*EXERCISE OBJECTIVE*
Reproduce every one of the entries below word for word, keeping each line unchanged.

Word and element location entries
○ ○ ○ ○ ○

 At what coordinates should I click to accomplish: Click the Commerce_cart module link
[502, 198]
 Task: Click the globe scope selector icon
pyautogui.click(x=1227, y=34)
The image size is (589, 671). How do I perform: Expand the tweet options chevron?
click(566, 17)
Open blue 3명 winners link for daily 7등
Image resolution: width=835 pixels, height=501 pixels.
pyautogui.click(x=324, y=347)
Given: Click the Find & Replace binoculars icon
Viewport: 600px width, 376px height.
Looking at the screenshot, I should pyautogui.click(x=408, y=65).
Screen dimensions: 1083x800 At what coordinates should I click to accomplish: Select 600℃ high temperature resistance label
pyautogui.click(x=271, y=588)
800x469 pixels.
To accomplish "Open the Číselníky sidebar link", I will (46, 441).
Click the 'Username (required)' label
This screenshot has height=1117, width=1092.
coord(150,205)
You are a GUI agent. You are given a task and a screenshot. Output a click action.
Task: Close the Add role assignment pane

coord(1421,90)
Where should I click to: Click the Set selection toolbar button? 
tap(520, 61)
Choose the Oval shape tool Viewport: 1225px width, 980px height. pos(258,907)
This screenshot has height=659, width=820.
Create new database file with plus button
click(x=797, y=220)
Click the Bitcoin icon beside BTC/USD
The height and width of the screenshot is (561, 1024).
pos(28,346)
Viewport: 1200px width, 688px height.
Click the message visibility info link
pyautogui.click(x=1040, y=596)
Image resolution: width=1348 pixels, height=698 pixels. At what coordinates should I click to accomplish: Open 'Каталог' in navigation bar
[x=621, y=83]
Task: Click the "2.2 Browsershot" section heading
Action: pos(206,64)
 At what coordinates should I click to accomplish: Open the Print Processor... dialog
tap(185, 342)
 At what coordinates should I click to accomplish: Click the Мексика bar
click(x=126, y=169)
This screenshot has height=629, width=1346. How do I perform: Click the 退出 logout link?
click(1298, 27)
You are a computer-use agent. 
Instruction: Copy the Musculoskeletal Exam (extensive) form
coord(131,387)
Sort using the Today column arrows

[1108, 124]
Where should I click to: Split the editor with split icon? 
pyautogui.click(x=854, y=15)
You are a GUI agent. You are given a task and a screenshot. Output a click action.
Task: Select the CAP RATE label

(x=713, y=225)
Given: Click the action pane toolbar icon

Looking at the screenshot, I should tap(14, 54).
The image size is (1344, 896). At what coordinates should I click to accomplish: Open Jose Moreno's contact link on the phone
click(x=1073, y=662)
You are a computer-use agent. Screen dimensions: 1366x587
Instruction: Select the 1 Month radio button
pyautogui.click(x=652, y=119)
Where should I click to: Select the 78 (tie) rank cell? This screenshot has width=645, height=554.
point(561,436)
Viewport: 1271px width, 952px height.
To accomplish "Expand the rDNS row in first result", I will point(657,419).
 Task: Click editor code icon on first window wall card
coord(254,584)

○ ○ ○ ○ ○

*CORRECT RESULT*
 At what coordinates should I click to accomplish: Click the Commerce_cart module link
[502, 198]
 Task: Click the globe scope selector icon
pyautogui.click(x=1227, y=34)
The image size is (589, 671). How do I perform: Expand the tweet options chevron?
click(566, 17)
Open blue 3명 winners link for daily 7등
Image resolution: width=835 pixels, height=501 pixels.
pyautogui.click(x=324, y=347)
Given: Click the Find & Replace binoculars icon
Viewport: 600px width, 376px height.
Looking at the screenshot, I should pyautogui.click(x=408, y=65).
Screen dimensions: 1083x800 At what coordinates should I click to accomplish: Select 600℃ high temperature resistance label
pyautogui.click(x=271, y=588)
800x469 pixels.
To accomplish "Open the Číselníky sidebar link", I will (46, 441).
Click the 'Username (required)' label
This screenshot has height=1117, width=1092.
coord(150,205)
You are a GUI agent. You are given a task and a screenshot. Output a click action.
Task: Close the Add role assignment pane

coord(1421,90)
Where should I click to: Click the Set selection toolbar button? 
tap(520, 61)
Choose the Oval shape tool Viewport: 1225px width, 980px height. pos(258,907)
This screenshot has height=659, width=820.
Create new database file with plus button
click(x=797, y=220)
Click the Bitcoin icon beside BTC/USD
The height and width of the screenshot is (561, 1024).
pos(28,346)
Viewport: 1200px width, 688px height.
Click the message visibility info link
pyautogui.click(x=1040, y=596)
Image resolution: width=1348 pixels, height=698 pixels. At what coordinates should I click to accomplish: Open 'Каталог' in navigation bar
[x=621, y=83]
Task: Click the "2.2 Browsershot" section heading
Action: pos(206,64)
 At what coordinates should I click to accomplish: Open the Print Processor... dialog
tap(185, 342)
 At what coordinates should I click to accomplish: Click the Мексика bar
click(x=126, y=169)
This screenshot has height=629, width=1346. How do I perform: Click the 退出 logout link?
click(1298, 27)
You are a computer-use agent. 
Instruction: Copy the Musculoskeletal Exam (extensive) form
coord(131,387)
Sort using the Today column arrows

[1108, 124]
Where should I click to: Split the editor with split icon? 
pyautogui.click(x=854, y=15)
You are a GUI agent. You are given a task and a screenshot. Output a click action.
Task: Select the CAP RATE label

(x=713, y=225)
Given: Click the action pane toolbar icon

Looking at the screenshot, I should tap(14, 54).
The image size is (1344, 896). At what coordinates should I click to accomplish: Open Jose Moreno's contact link on the phone
click(x=1073, y=662)
You are a computer-use agent. Screen dimensions: 1366x587
Instruction: Select the 1 Month radio button
pyautogui.click(x=652, y=119)
Where should I click to: Select the 78 (tie) rank cell? This screenshot has width=645, height=554.
point(561,436)
Viewport: 1271px width, 952px height.
To accomplish "Expand the rDNS row in first result", I will point(657,419).
 Task: Click editor code icon on first window wall card
coord(254,584)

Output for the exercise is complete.